I hope you are still holding Alcidion?, that winner may help ease the pain of this loser...lifes round about.


----------



## Miner (17 November 2016)

So_Cynical said:


> I hope you are still holding Alcidion?, that winner may help ease the pain of this loser...lifes round about.



So Cynical
Unortunately I was greedy not to dispose WGL on the day it went up by 17% . Tomorrow never comes.
I sold out ALC with a profit. So my pain with WGL remained .
Life is like that no gain no loss. Any way I made some gain over Trump (never used BET on line or poky machine befor this one) . Few hundreds gain is easing some more hundreds losses on WGL


----------



## System (16 January 2019)

On January 14th, 2019, Wangle Technologies Limited (WGL) changed its name and ASX code to Family Insights Group Limited (FAM).


----------



## System (3 July 2020)

On July 3rd, 2020, Family Insights Group Limited (FAM) changed its name and ASX code to Frugl Group Limited (FGL).


----------



## Dona Ferentes (3 July 2020)

couldn't even buy an "A" ! or are they Swiss?

must be still in transition, the website still defaults to old  https://familyinsightsgroup.com/frugl/

Frugl aggregates grocery data in real time to provide shoppers with up-to-date specials, product and pricing information to find the lowest grocery prices across Australia’s leading supermarkets.

Frugl helps Australian consumers find healthier options through customisable health profiles and delivering nutritional alerts, allergen alerts and more.
 The collation of product, pricing and real-time consumer behavioural data enables deep analysis of shopping trends and the creation of detailed intelligence for retailers and suppliers.
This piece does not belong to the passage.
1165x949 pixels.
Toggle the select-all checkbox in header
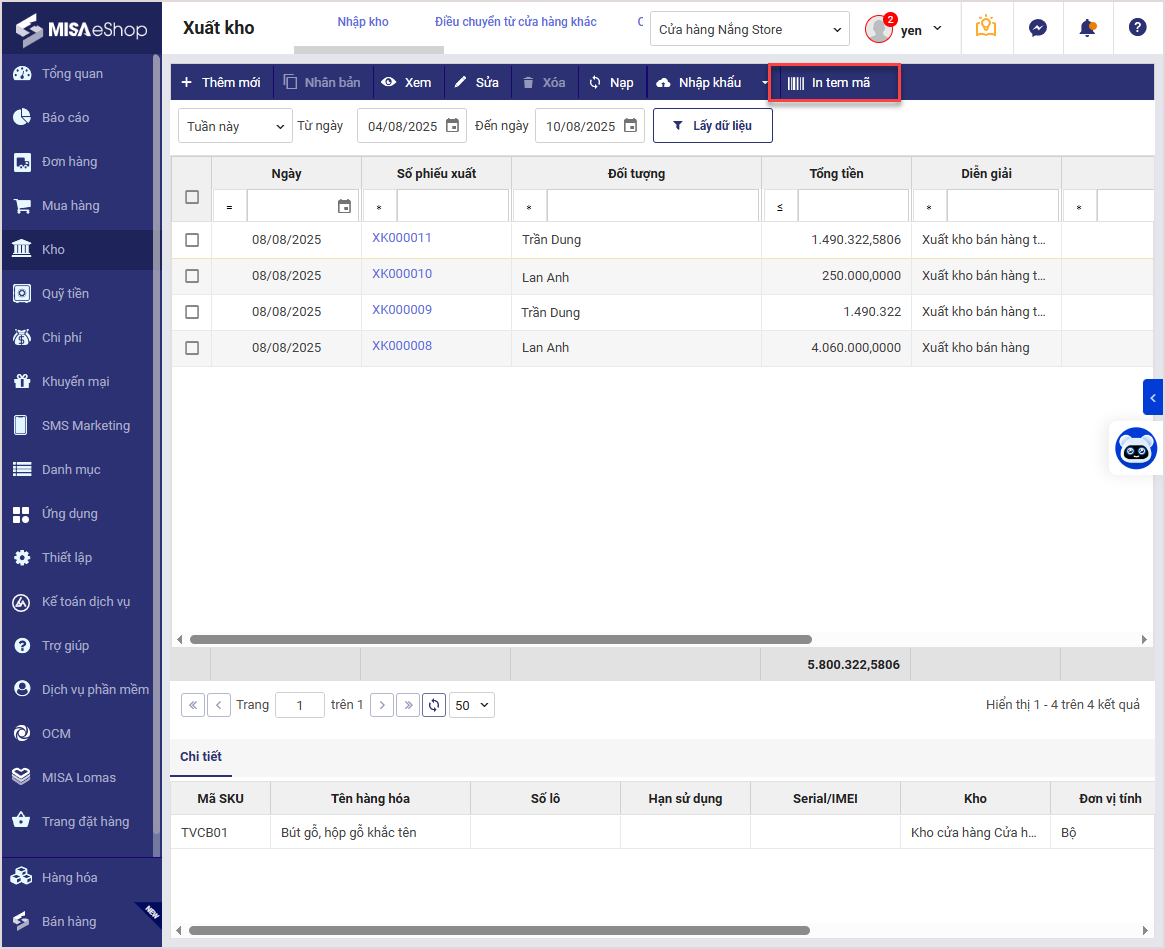pos(192,197)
_Just another App, an intermediary trying to 'own' the customer, or at least put themselves between consumer and product._


----------



## rnr (3 July 2020)

Dona Ferentes said:


> couldn't even buy an "A" ! or are they Swiss?
> 
> must be still in transition, the website still defaults to old  https://familyinsightsgroup.com/frugl/
> 
> ...




At least @frugal.rock will be happy that there is a stock on the ASX named after him!

Cheers,
Rob


----------



## MrChow (9 September 2020)

Valued at $2m.

If they are able to do anything remotely successful with the app there are plenty of these types of tech stocks valued at $10m just on potential.


----------



## greggles (21 January 2021)

No news today (or this month), but FGL is popping its head up on increased volume.
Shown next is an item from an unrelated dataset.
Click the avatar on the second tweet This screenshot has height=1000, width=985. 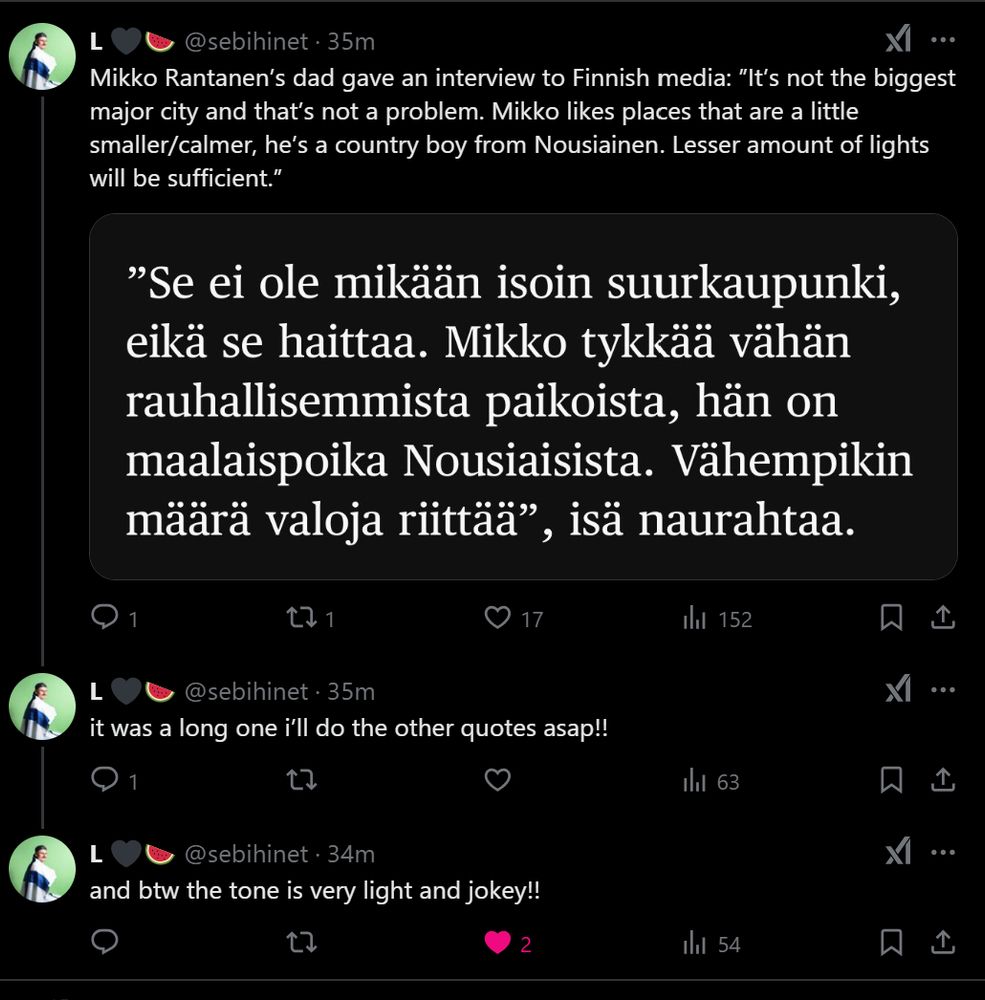(43, 706)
Decent spike on 9 December too.

Something in the wind?


----------



## Dona Ferentes (10 March 2021)

Frugl has signed an agreement for the provision of services with Metcash Trading Limited for focussed retail data analytics services generated through Frugl‘s leading price comparison technology platform for the Metcash Food division.  
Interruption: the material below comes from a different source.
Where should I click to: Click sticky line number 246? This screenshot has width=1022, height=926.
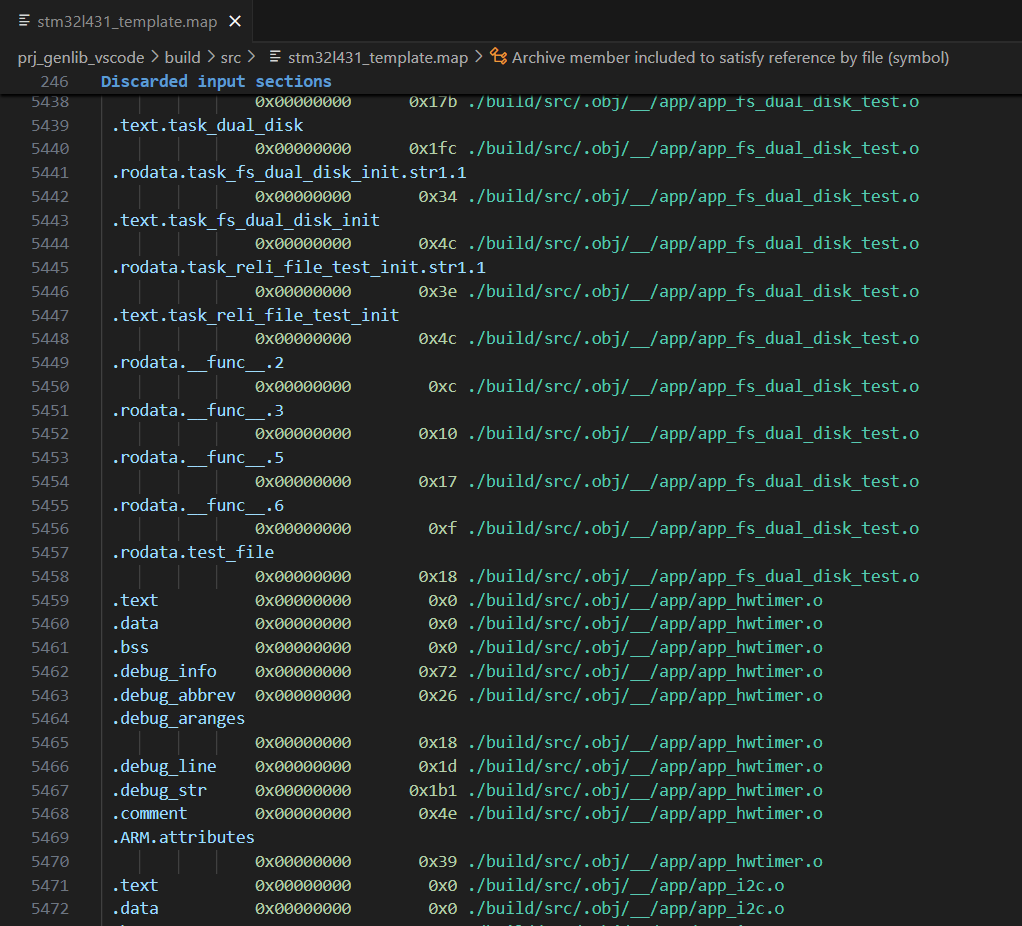pos(56,82)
Two years initially; FGL has agreed to provide key data and analytical information to Metcash Food through the frugl and InFocus Analytics platforms to enable intelligence-lead retail decision making.  The fees payable to Frugl for the data and analytical information under the Agreement *are not financially material. * Frugl will seek to develop its relationship with Metcash with a view to expanding the scope of the services Frugl will provide, in which case the Company would release a further market update. 

_- show us what you've got??_


----------



## Faramir (4 January 2022)

This is a company update from 16 Dec 2021:


			https://cdn-api.markitdigital.com/apiman-gateway/ASX/asx-research/1.0/file/2924-02467685-6A1069012?access_token=83ff96335c2d45a094df02a206a39ff4
		


It looks good because we are coming off a low base. Will this app dominate and be in the forefront of many minds?


> HIGHLIGHTS
> 
> FRUGL ANTICIPATES CONTINUED QUARTERLY GROWTH ACROSS NEW USERS AND ACTIVE USERS
> MAJOR APP RELEASE (V3.0) TO INCLUDE ADDITIONAL RETAILERS AND REFRESHED USER INTERFACE
> FRUGL GROCERY MARKETING ACTIVITY DRIVING POSITIVE USER GROWTH AND BRAND AWARENESS


----------



## aus_trader (31 July 2022)

Just came across this little tech firm.

Interesting times we are living in where people will tend to be more Frugal with their shopping as interest rates rise and as inflation starts to bite at the same time. The Frugl App might help save the retail shoppers with their shopping and groceries.

Chart looks like the worst of the downtrend may be behind it...






Entered FGL for August stock competition.


----------



## divs4ever (1 August 2022)

aus_trader said:


> Just came across this little tech firm.
> 
> Interesting times we are living in where people will tend to be more Frugal with their shopping as interest rates rise and as inflation starts to bite at the same time. The Frugl App might help save the retail shoppers with their shopping and groceries.
> 
> ...



 as a holder of this  , long before it became FGL

 i have just one word to say  ... OPTIMIST !!

 ( but good luck in the comp. )


----------



## aus_trader (1 August 2022)

divs4ever said:


> as a holder of this  , long before it became FGL
> 
> i have just one word to say  ... OPTIMIST !!
> 
> ( but good luck in the comp. )



I think it's one of those companies that may do well in a recessionary environment.


----------



## divs4ever (1 August 2022)

maybe 

 the deal with MTS might be a saver since MTS has already done a lot of hard yards  in the restructure ( that all the retailers needed to do )

 WOW for instance is liable to suck the junior partners dry


----------



## Miner (1 October 2022)

Tipped Fgl in oct


----------



## Miner (1 October 2022)

Miner said:


> Tipped Fgl in oct



Looking back, I noticed FGL had many names in the past. is it a rainbow stock then with multiple colors?
Any way, here go my posting to fulfil the conditions of tipping 
On Friday the stock price dived down by 27%
	

		
			
		

		
	





Unfortunately on the same day, substantial shareholding notice meaning the holder Station Nominee got straight to south after increasing their stake. What kind of research was done before buy some 12 millions shares  or what was the reason for the sliding motion ?
One of the directors also bought some 4.3 million shares.
the rights were issued at 0.01 considering the price closed at 0.011 even after 27% price slump.
Does it imply the stock price was artificially pumped up to support the capital raise.
I smell rotten fish.








The rights shares got undersubcribe too


----------